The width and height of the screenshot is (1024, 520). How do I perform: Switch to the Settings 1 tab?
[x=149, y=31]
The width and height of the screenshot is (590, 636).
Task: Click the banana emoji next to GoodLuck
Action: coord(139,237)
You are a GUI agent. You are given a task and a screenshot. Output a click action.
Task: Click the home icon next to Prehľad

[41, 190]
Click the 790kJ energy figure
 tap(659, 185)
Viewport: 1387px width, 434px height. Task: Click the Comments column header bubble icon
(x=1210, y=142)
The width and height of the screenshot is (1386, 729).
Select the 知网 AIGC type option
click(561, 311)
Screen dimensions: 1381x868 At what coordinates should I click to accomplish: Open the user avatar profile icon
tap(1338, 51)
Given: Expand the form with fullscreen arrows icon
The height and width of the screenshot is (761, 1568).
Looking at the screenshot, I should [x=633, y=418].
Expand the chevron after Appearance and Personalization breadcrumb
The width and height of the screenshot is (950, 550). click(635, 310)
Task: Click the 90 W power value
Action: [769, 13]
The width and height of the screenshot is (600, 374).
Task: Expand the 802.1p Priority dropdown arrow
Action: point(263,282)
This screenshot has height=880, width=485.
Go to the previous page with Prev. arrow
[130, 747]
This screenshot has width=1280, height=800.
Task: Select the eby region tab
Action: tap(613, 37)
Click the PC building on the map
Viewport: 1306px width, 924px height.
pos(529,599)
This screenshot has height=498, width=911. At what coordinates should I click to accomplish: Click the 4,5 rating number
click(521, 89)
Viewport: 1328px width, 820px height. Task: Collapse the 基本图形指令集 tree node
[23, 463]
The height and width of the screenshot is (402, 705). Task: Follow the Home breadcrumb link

************

What is required — Can you pull out all of the entries above and reproduce each line verbatim, with nothing added or changed?

Output of the task —
The width and height of the screenshot is (1024, 520). How do I perform: Switch to the Settings 1 tab?
[x=149, y=31]
The width and height of the screenshot is (590, 636).
Task: Click the banana emoji next to GoodLuck
Action: coord(139,237)
You are a GUI agent. You are given a task and a screenshot. Output a click action.
Task: Click the home icon next to Prehľad

[41, 190]
Click the 790kJ energy figure
 tap(659, 185)
Viewport: 1387px width, 434px height. Task: Click the Comments column header bubble icon
(x=1210, y=142)
The width and height of the screenshot is (1386, 729).
Select the 知网 AIGC type option
click(561, 311)
Screen dimensions: 1381x868 At what coordinates should I click to accomplish: Open the user avatar profile icon
tap(1338, 51)
Given: Expand the form with fullscreen arrows icon
The height and width of the screenshot is (761, 1568).
Looking at the screenshot, I should [x=633, y=418].
Expand the chevron after Appearance and Personalization breadcrumb
The width and height of the screenshot is (950, 550). click(635, 310)
Task: Click the 90 W power value
Action: [769, 13]
The width and height of the screenshot is (600, 374).
Task: Expand the 802.1p Priority dropdown arrow
Action: point(263,282)
This screenshot has height=880, width=485.
Go to the previous page with Prev. arrow
[130, 747]
This screenshot has width=1280, height=800.
Task: Select the eby region tab
Action: tap(613, 37)
Click the PC building on the map
Viewport: 1306px width, 924px height.
pos(529,599)
This screenshot has height=498, width=911. At what coordinates should I click to accomplish: Click the 4,5 rating number
click(521, 89)
Viewport: 1328px width, 820px height. Task: Collapse the 基本图形指令集 tree node
[23, 463]
The height and width of the screenshot is (402, 705). Task: Follow the Home breadcrumb link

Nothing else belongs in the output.